Wellesley Metco Director Kalise Jacobs seems to know every one of her students by name: “They’re my babies,” she says, “I’m supposed to know.”

Deborah Ward, the Metco Coordinator at Wellesley High School and coach of the Step Squad, says her door is always open. “This is a place where they can talk… whatever issues that arise… I’m in close contact with their parents… getting them to work through things… they call me ‘Mama Ward’.”

Finding ways to help Boston and Weston kids connect is a big priority for Weston Family Friends coordinator, Sheila Burkus. “The hope of the program is that each family would invite each other back and forth.”

To bring parents together, both towns hold some PTO meetings in Boston.
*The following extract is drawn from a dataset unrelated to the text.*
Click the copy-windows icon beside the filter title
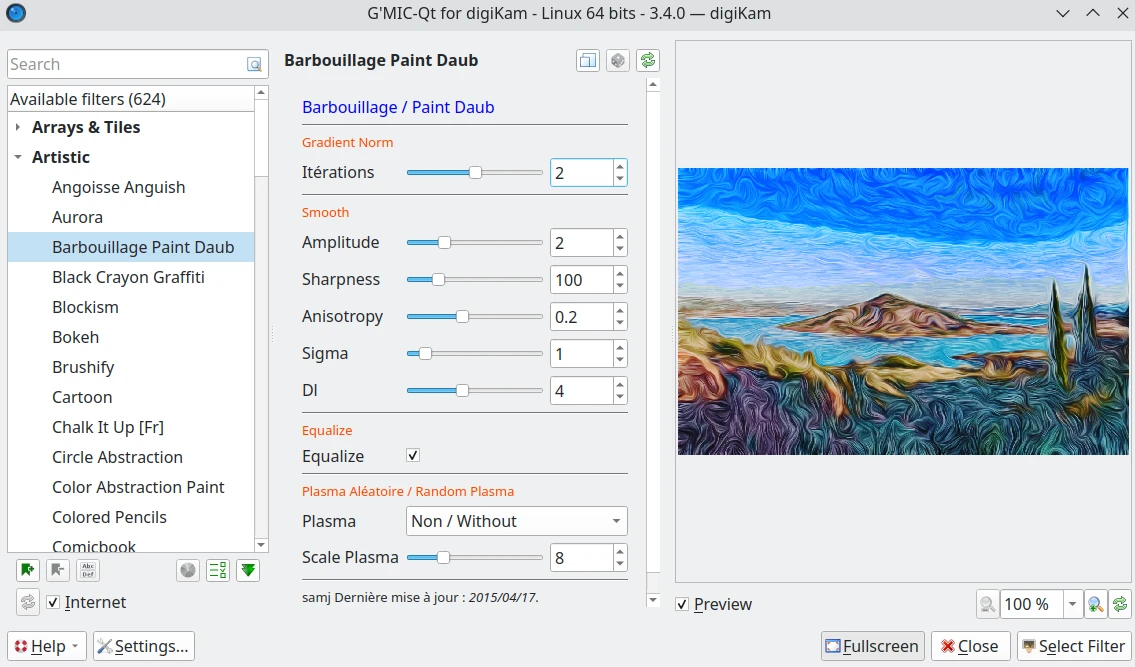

And they also try to make social activities more accessible, like the annual Weston potluck supper, which is held in Boston every other year.

The program has raised some issues. Detractors say Metco students have trouble keeping up academically, though both towns have put extra homework support systems in place. And some students have been asked to leave the program for disciplinary reasons. But in its 40-year history, there have been relatively few serious problems with Metco.
Statewide, the program has grown from just over 200 students in seven suburban towns to more than 3,000 students in 38 towns. And Wellesley and Weston, with upwards of 160 Metco students each, have always had very committed participants.

Perhaps Kalise Jacobs sums it up best. “Metco,” she says, “is what’s right about this country.”